## [THE PROBLEM]
The entries below should be transcribed in their entirety, exactly as written.

## [EXCERPTED RECORDS]
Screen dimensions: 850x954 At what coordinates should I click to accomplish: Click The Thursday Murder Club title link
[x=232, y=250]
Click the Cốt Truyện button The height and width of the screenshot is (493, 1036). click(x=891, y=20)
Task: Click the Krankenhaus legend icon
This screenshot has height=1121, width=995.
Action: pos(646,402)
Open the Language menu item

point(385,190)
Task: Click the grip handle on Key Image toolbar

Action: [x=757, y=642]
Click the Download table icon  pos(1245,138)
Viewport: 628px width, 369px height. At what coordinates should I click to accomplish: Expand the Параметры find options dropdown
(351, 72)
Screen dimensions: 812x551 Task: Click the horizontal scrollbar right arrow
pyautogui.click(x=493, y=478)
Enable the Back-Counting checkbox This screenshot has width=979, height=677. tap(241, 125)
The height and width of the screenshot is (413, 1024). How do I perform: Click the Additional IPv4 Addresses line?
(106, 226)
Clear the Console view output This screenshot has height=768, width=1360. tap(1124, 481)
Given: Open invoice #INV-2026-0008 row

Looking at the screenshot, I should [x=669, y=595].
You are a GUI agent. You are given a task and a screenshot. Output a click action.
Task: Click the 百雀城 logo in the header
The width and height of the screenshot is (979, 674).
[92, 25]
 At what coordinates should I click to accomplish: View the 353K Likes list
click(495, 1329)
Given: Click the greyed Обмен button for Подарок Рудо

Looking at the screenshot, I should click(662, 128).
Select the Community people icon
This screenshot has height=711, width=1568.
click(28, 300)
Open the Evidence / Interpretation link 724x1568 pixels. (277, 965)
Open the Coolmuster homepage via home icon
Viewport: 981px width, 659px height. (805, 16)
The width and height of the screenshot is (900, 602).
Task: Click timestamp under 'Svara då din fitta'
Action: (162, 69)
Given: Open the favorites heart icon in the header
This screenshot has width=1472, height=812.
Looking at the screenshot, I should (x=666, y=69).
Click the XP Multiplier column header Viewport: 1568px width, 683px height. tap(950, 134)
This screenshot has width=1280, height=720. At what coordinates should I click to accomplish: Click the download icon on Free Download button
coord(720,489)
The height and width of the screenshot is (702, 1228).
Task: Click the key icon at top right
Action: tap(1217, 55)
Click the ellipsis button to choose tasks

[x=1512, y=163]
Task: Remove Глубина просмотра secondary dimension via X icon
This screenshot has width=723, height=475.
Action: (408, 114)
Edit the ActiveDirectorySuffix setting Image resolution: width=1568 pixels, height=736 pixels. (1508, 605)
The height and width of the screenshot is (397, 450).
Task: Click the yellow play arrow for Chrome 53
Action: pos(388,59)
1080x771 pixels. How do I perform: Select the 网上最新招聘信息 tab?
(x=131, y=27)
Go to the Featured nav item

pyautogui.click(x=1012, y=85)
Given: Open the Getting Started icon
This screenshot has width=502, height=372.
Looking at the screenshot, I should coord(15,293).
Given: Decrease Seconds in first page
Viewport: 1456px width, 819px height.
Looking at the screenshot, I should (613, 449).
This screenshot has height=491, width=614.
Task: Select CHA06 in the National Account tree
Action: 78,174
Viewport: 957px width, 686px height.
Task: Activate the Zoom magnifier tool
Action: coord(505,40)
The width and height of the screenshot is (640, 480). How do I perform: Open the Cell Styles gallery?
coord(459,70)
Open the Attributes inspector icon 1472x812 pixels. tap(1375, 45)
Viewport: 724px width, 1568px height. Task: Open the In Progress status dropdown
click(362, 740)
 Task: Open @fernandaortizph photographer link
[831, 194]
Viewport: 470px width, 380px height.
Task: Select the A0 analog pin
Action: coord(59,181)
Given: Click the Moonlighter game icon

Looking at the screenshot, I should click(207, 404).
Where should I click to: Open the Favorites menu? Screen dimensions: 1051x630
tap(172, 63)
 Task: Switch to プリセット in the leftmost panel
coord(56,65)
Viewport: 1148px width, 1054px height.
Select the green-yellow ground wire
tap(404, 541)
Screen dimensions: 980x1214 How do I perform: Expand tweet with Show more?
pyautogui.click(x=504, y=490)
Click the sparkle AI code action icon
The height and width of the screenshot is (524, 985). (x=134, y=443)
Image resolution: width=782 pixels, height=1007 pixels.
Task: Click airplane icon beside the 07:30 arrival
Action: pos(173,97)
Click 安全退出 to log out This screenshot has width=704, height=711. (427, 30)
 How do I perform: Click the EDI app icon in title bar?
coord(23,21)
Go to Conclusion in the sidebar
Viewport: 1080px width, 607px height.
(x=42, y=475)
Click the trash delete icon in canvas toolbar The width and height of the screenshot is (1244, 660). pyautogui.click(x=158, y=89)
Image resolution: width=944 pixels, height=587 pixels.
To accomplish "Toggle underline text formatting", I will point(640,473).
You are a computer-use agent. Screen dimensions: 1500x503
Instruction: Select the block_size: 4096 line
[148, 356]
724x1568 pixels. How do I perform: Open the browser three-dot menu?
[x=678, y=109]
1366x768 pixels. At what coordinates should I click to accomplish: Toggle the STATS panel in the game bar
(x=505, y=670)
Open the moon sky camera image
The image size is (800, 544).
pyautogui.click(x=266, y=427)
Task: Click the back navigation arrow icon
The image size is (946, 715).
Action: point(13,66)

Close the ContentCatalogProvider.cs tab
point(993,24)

## [ANSWER TO THE EXERCISE]
Screen dimensions: 850x954 At what coordinates should I click to accomplish: Click The Thursday Murder Club title link
[x=232, y=250]
Click the Cốt Truyện button The height and width of the screenshot is (493, 1036). click(x=891, y=20)
Task: Click the Krankenhaus legend icon
This screenshot has height=1121, width=995.
Action: pos(646,402)
Open the Language menu item

point(385,190)
Task: Click the grip handle on Key Image toolbar

Action: [x=757, y=642]
Click the Download table icon  pos(1245,138)
Viewport: 628px width, 369px height. At what coordinates should I click to accomplish: Expand the Параметры find options dropdown
(351, 72)
Screen dimensions: 812x551 Task: Click the horizontal scrollbar right arrow
pyautogui.click(x=493, y=478)
Enable the Back-Counting checkbox This screenshot has width=979, height=677. tap(241, 125)
The height and width of the screenshot is (413, 1024). How do I perform: Click the Additional IPv4 Addresses line?
(106, 226)
Clear the Console view output This screenshot has height=768, width=1360. tap(1124, 481)
Given: Open invoice #INV-2026-0008 row

Looking at the screenshot, I should [x=669, y=595].
You are a GUI agent. You are given a task and a screenshot. Output a click action.
Task: Click the 百雀城 logo in the header
The width and height of the screenshot is (979, 674).
[92, 25]
 At what coordinates should I click to accomplish: View the 353K Likes list
click(495, 1329)
Given: Click the greyed Обмен button for Подарок Рудо

Looking at the screenshot, I should click(662, 128).
Select the Community people icon
This screenshot has height=711, width=1568.
click(28, 300)
Open the Evidence / Interpretation link 724x1568 pixels. (277, 965)
Open the Coolmuster homepage via home icon
Viewport: 981px width, 659px height. (805, 16)
The width and height of the screenshot is (900, 602).
Task: Click timestamp under 'Svara då din fitta'
Action: (162, 69)
Given: Open the favorites heart icon in the header
This screenshot has width=1472, height=812.
Looking at the screenshot, I should (x=666, y=69).
Click the XP Multiplier column header Viewport: 1568px width, 683px height. tap(950, 134)
This screenshot has width=1280, height=720. At what coordinates should I click to accomplish: Click the download icon on Free Download button
coord(720,489)
The height and width of the screenshot is (702, 1228).
Task: Click the key icon at top right
Action: tap(1217, 55)
Click the ellipsis button to choose tasks

[x=1512, y=163]
Task: Remove Глубина просмотра secondary dimension via X icon
This screenshot has width=723, height=475.
Action: (408, 114)
Edit the ActiveDirectorySuffix setting Image resolution: width=1568 pixels, height=736 pixels. (1508, 605)
The height and width of the screenshot is (397, 450).
Task: Click the yellow play arrow for Chrome 53
Action: pos(388,59)
1080x771 pixels. How do I perform: Select the 网上最新招聘信息 tab?
(x=131, y=27)
Go to the Featured nav item

pyautogui.click(x=1012, y=85)
Given: Open the Getting Started icon
This screenshot has width=502, height=372.
Looking at the screenshot, I should coord(15,293).
Given: Decrease Seconds in first page
Viewport: 1456px width, 819px height.
Looking at the screenshot, I should (613, 449).
This screenshot has height=491, width=614.
Task: Select CHA06 in the National Account tree
Action: 78,174
Viewport: 957px width, 686px height.
Task: Activate the Zoom magnifier tool
Action: coord(505,40)
The width and height of the screenshot is (640, 480). How do I perform: Open the Cell Styles gallery?
coord(459,70)
Open the Attributes inspector icon 1472x812 pixels. tap(1375, 45)
Viewport: 724px width, 1568px height. Task: Open the In Progress status dropdown
click(362, 740)
 Task: Open @fernandaortizph photographer link
[831, 194]
Viewport: 470px width, 380px height.
Task: Select the A0 analog pin
Action: coord(59,181)
Given: Click the Moonlighter game icon

Looking at the screenshot, I should click(207, 404).
Where should I click to: Open the Favorites menu? Screen dimensions: 1051x630
tap(172, 63)
 Task: Switch to プリセット in the leftmost panel
coord(56,65)
Viewport: 1148px width, 1054px height.
Select the green-yellow ground wire
tap(404, 541)
Screen dimensions: 980x1214 How do I perform: Expand tweet with Show more?
pyautogui.click(x=504, y=490)
Click the sparkle AI code action icon
The height and width of the screenshot is (524, 985). (x=134, y=443)
Image resolution: width=782 pixels, height=1007 pixels.
Task: Click airplane icon beside the 07:30 arrival
Action: pos(173,97)
Click 安全退出 to log out This screenshot has width=704, height=711. (427, 30)
 How do I perform: Click the EDI app icon in title bar?
coord(23,21)
Go to Conclusion in the sidebar
Viewport: 1080px width, 607px height.
(x=42, y=475)
Click the trash delete icon in canvas toolbar The width and height of the screenshot is (1244, 660). pyautogui.click(x=158, y=89)
Image resolution: width=944 pixels, height=587 pixels.
To accomplish "Toggle underline text formatting", I will point(640,473).
You are a computer-use agent. Screen dimensions: 1500x503
Instruction: Select the block_size: 4096 line
[148, 356]
724x1568 pixels. How do I perform: Open the browser three-dot menu?
[x=678, y=109]
1366x768 pixels. At what coordinates should I click to accomplish: Toggle the STATS panel in the game bar
(x=505, y=670)
Open the moon sky camera image
The image size is (800, 544).
pyautogui.click(x=266, y=427)
Task: Click the back navigation arrow icon
The image size is (946, 715).
Action: point(13,66)

Close the ContentCatalogProvider.cs tab
point(993,24)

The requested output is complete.